Thursday, August 22, 2019

Some Separate Thoughts about “Separate Tables”


When I was a kid, I loved watching the Oscar broadcast, even when I was too young to have seen all the big films of the year. That’s why I remember David Niven (whom I’d loved as the veddy British Phileas Fogg in Around the World in Eighty Days) looking very pleased indeed when picking up his Oscar for Separate Tables. That 1958 film would have been far too serious for someone of my tender years—but I’ve long since overcome that hurdle. Watching Separate Tables recently, I was impressed by its theatricality, by its marvelous ensemble acting, and by the grown-up way it looks at human behavior. (No superheroes and supervillains here.) At the same time, I was struck by the ways its view of male/female relationships diverges from the attitudes of the #MeToo era.

Part of why Separate Tables originally intrigued me was its mysterious title: where were these tables, and why were they separate? The title refers to a residence hotel whose long-term occupants take all their meals in a common dining room, but are assigned their own permanent seats at individual tables. The arrangement—so very formal—seems distinctively British to me. Americans, I suspect, would just sit anywhere, changing their seats at whim. But the rigidity of expectations and social manners is, in a way, what Separate Tables is all about. 

It started out as a hit play by British author Terence Rattigan. Opening in London in 1954, it was actually two one-act playlets, both set in the same modest hotel in Bournemouth, on the English coast. “Table by the Window” detailed the awkward encounter of a disgraced British politician with his ex-wife. “Table Number Seven” explored the relationship of a repressed spinster and an older man posing as Major Pollock, a decorated war hero. Artfully, the film version (directed by Delbert Mann) combines the two stories, which both unfold during a few tense days amid the ebb-and-flow of life in the hotel’s public and private rooms. Burt Lancaster’s production company, known for taking artistic chances, assembled a cast of British stage and screen stalwarts, but also made room for two Hollywood stars, Lancaster himself and the still-beautiful Rita Hayworth. They play the divorced couple, now convincingly transformed into Americans abroad, whose tragedy is that, despite a still-flaming passion, they bring out the worst in one another. Niven is marvelous as the well-meaning but deeply flawed little man who pretends to be heroic, and Deborah Kerr proves almost unrecognizable as a drab young woman still under her mother’s thumb. Others in the ensemble include Wendy Hiller (she too won an Oscar) as the brisk hotel manager who is forced to keep her own needs under wraps. [The film’s seven Oscar nominations, including Best Picture, also rightly saluted Charles Lang’s moody black-and-white cinematography and David Raksin’s evocative score.]
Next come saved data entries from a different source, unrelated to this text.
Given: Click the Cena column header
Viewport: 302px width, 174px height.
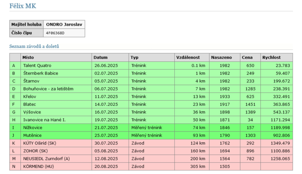Looking at the screenshot, I should [247, 57].
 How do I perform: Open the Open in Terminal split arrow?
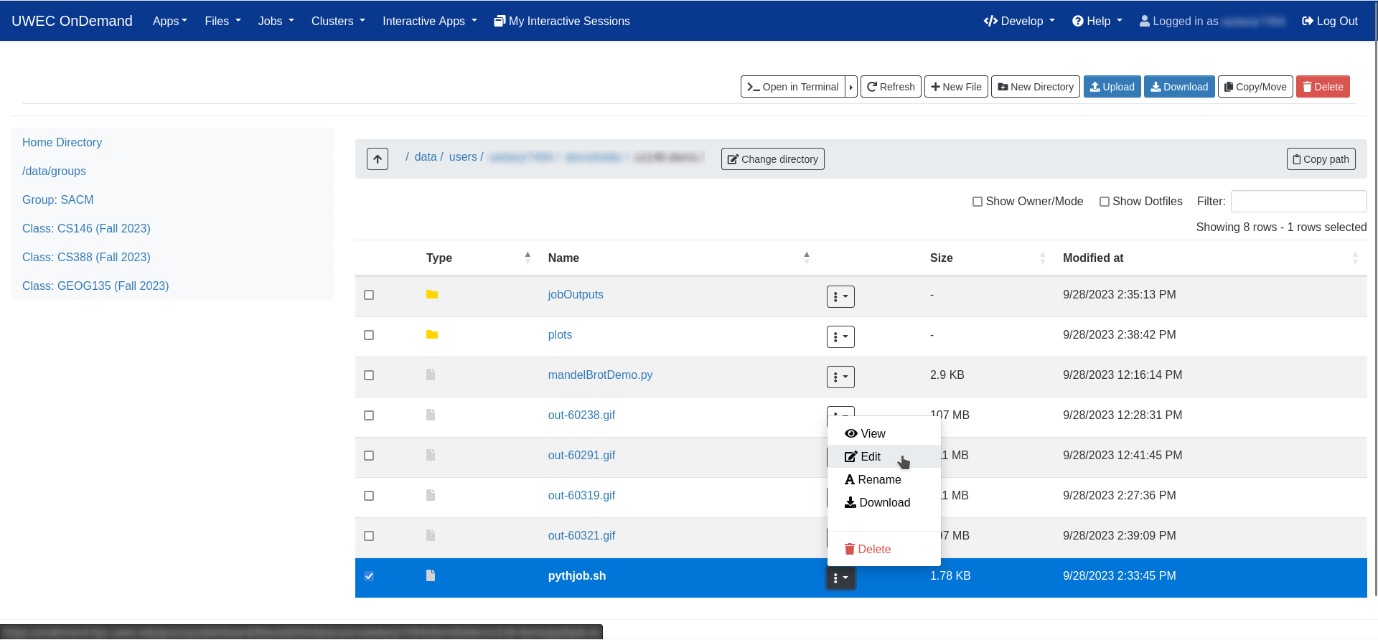click(851, 87)
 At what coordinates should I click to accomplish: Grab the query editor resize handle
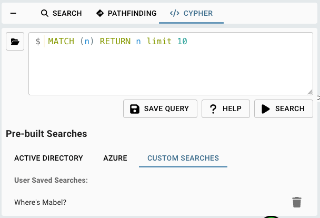click(x=310, y=92)

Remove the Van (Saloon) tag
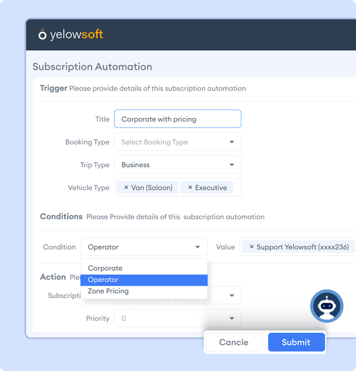pos(126,188)
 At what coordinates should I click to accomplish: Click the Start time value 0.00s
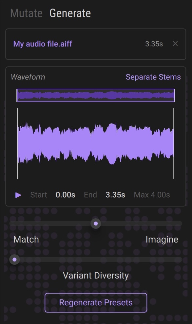[66, 195]
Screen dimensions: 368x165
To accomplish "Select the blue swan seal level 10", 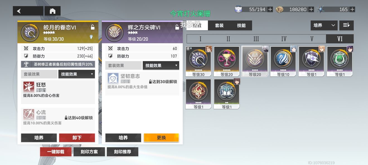I will [283, 61].
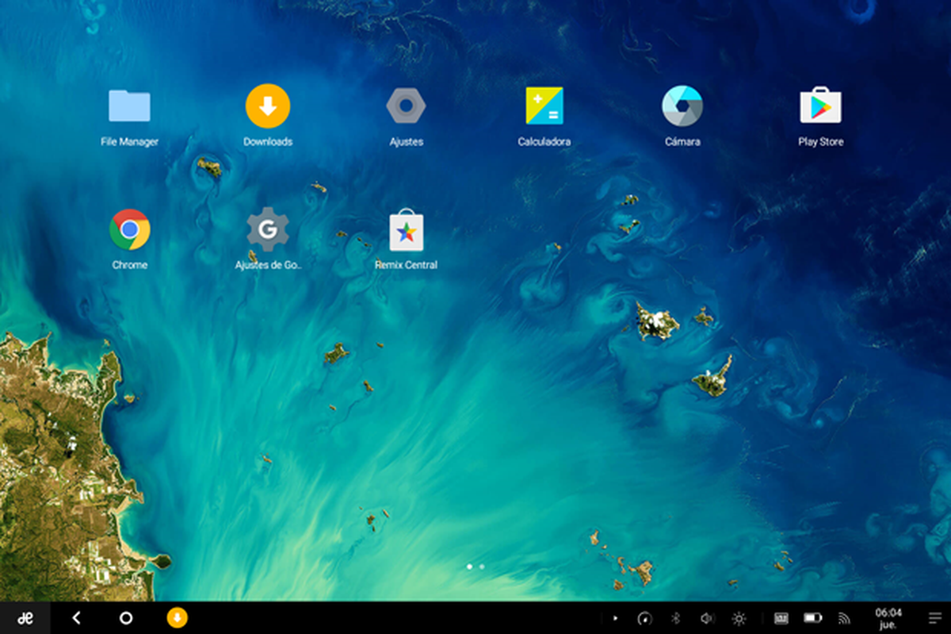Open the brightness control in tray

coord(739,618)
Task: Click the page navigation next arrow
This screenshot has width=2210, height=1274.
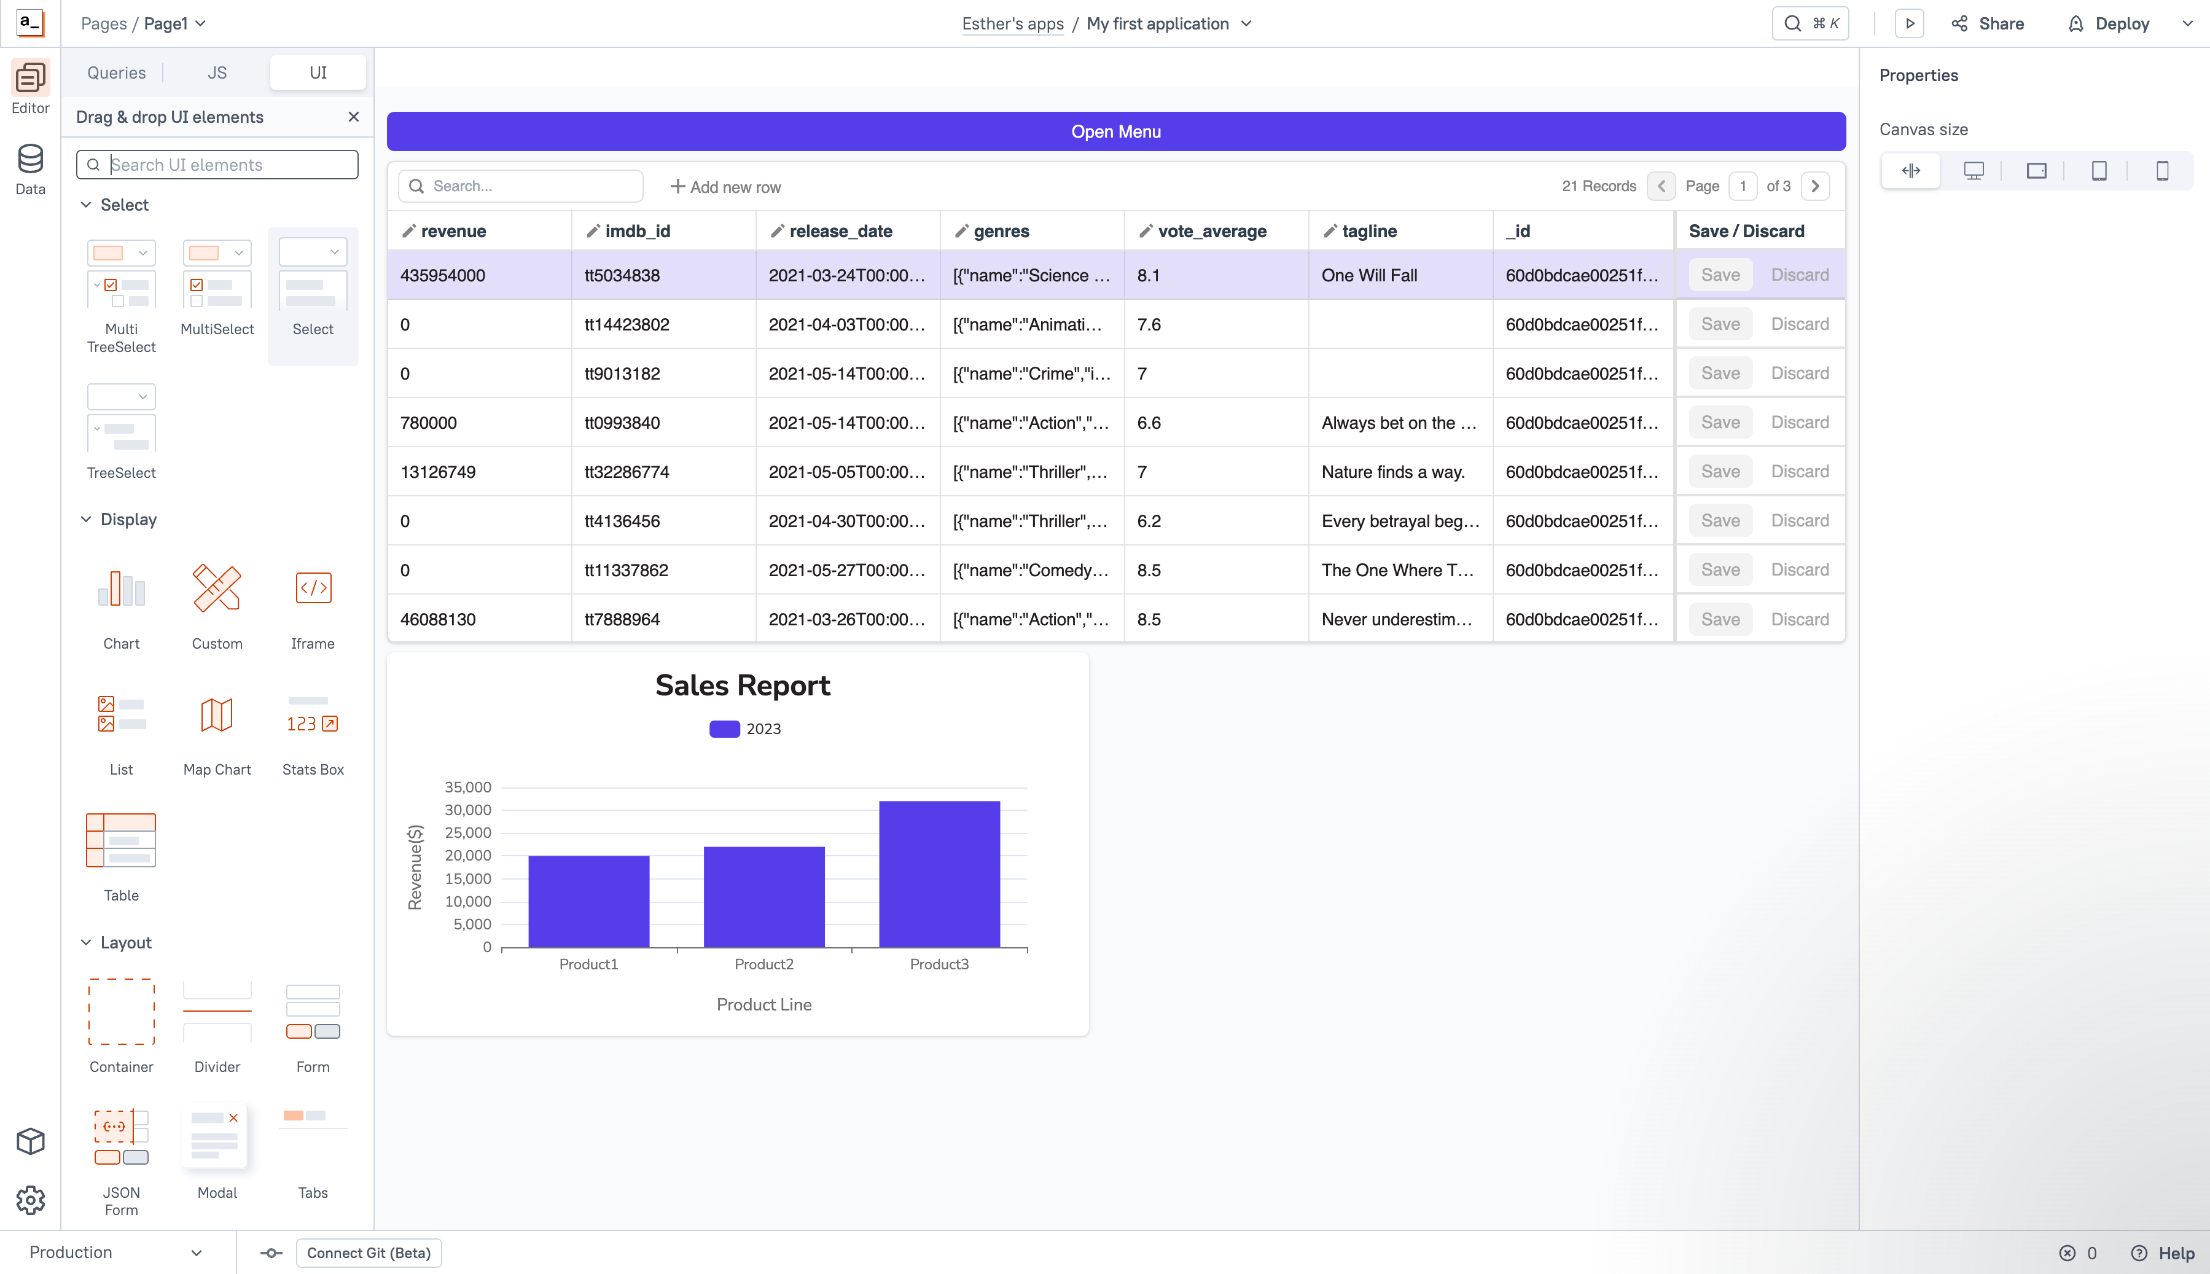Action: point(1817,186)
Lancaster and Hayworth are convincing in their mutual lust, and in the powerful emotional connection that sometimes tips over into violence. But it’s shocking to see Lancaster strike Hayworth, causing her to tumble down a staircase. After this powerfully-staged scene, a modern viewer would find it unthinkable that these two would end up together. There’s also (spoiler alert) the discovery that David Niven’s character has fled his home town after an arrest prompted by a physical assault on a woman in a darkened movie house. Most of his fellow boarders easily forgive this behavior, which in any case seems totally out of character for him. In an early draft, Major Pollock’s misdeed was a homosexual advance, which seems—to a modern sensibility—vastly more convincing.